In RAG, you run a query through an embedding model, retrieve relevant chunks from a vector store or search index, and pass those chunks plus the question to an LLM. The model answers using the retrieved context, which reduces hallucination and keeps answers grounded in your data.
Where it is used in finance: Policy and contract Q&A, claims document summarization, internal knowledge bases, and compliance lookup.
On Databricks, Vector Search provides managed vector indexing and retrieval, integrated with Unity Catalog for governance. You embed documents using AI Functions or Model Serving endpoints, store them in Delta Lake, and query via vector_search() in SQL. All models — embeddings and chat — are accessible via AI Gateway on Databricks Model Serving, so there is no need for external API configuration.
Caveat: Published work on insurance Q&A with RAG still reports non-zero rates of incorrect or unsupported statements. So for customer-facing or high-stakes answers, you pair RAG with human review, citations, and clear disclaimers.
Fine-tuning is useful when you need: (1) consistent output structure (e.g. JSON for downstream systems), (2) adoption of internal terminology, or (3) better behavior on a narrow task than base models. Pricing is per token for training and for inference.
For banking and insurance, fine-tuning is often applied to: extraction from forms or emails, classification (e.g. intent or product), and short structured summaries. It does not replace RAG for "answer from this 100-page doc," but it can improve accuracy and consistency on repeated task types.

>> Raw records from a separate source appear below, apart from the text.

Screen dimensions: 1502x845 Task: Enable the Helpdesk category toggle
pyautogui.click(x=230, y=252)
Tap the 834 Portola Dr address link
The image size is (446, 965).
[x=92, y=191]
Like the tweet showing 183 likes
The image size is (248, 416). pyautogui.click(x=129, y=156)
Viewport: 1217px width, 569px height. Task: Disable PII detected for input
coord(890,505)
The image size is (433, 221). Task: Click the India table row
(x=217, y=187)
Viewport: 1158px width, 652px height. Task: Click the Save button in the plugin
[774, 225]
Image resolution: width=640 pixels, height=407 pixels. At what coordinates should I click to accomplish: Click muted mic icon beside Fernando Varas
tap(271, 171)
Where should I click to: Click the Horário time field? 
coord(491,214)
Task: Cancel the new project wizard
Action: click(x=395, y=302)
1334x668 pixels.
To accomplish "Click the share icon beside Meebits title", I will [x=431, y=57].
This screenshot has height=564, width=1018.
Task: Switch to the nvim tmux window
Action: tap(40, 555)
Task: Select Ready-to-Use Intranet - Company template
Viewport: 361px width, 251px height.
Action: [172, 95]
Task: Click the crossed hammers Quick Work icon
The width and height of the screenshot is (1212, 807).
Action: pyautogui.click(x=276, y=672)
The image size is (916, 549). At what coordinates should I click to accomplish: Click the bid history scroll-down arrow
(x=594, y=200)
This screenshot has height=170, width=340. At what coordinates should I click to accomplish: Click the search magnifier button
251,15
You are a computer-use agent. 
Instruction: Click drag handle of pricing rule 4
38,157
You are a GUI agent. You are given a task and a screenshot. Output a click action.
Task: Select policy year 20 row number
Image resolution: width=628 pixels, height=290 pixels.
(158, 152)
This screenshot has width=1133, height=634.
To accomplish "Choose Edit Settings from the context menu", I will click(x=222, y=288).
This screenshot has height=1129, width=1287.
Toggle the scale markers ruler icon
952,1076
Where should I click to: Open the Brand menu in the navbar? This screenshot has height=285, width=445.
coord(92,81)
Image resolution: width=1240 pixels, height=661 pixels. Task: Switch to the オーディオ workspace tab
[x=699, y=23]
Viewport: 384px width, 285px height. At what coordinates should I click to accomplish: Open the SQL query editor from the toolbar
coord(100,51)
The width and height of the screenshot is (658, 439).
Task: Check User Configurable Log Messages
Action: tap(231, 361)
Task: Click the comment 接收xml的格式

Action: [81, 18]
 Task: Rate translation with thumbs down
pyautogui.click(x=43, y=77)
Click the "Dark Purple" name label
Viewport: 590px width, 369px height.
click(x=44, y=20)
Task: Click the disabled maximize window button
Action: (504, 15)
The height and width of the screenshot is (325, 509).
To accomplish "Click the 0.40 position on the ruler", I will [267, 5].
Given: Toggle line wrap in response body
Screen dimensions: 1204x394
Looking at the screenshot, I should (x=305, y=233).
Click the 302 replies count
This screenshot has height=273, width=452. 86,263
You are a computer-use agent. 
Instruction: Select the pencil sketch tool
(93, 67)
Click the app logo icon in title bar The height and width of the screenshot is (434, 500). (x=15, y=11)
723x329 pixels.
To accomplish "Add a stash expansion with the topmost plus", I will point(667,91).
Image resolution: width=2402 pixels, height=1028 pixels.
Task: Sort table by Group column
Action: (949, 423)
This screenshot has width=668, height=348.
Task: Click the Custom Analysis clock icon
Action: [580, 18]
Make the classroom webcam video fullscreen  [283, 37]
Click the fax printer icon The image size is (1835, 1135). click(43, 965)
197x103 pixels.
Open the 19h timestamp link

On Databricks, you can fine-tune models and deploy them via Model Serving with provisioned throughput, then access them through AI Gateway alongside pre-deployed models like databricks-claude-sonnet-4 and databricks-meta-llama-3-3-70b-instruct.
A common production pattern is: retrieve with RAG (and optionally keyword or hybrid search), generate with a base or fine-tuned model, then validate with rules or a second model. You might fine-tune for a specific output schema and use RAG to supply the context.
For document-heavy use cases, Databricks ai_parse_document extracts structured content from unstructured documents (PDFs, images, DOCX) natively in SQL or PySpark. No separate OCR pipeline needed. Combined with AI Functions (ai_extract, ai_classify, ai_summarize), you can build complete document intelligence pipelines directly on the Lakehouse.
In regulated industries, access control and audit trails are as important as model choice. Unity Catalog enforces table- and column-level access, PII masking, and logs usage. It governs not just data but models, functions, pipelines, vector search indexes, and serving endpoints — the foundational governance layer for all AI workloads.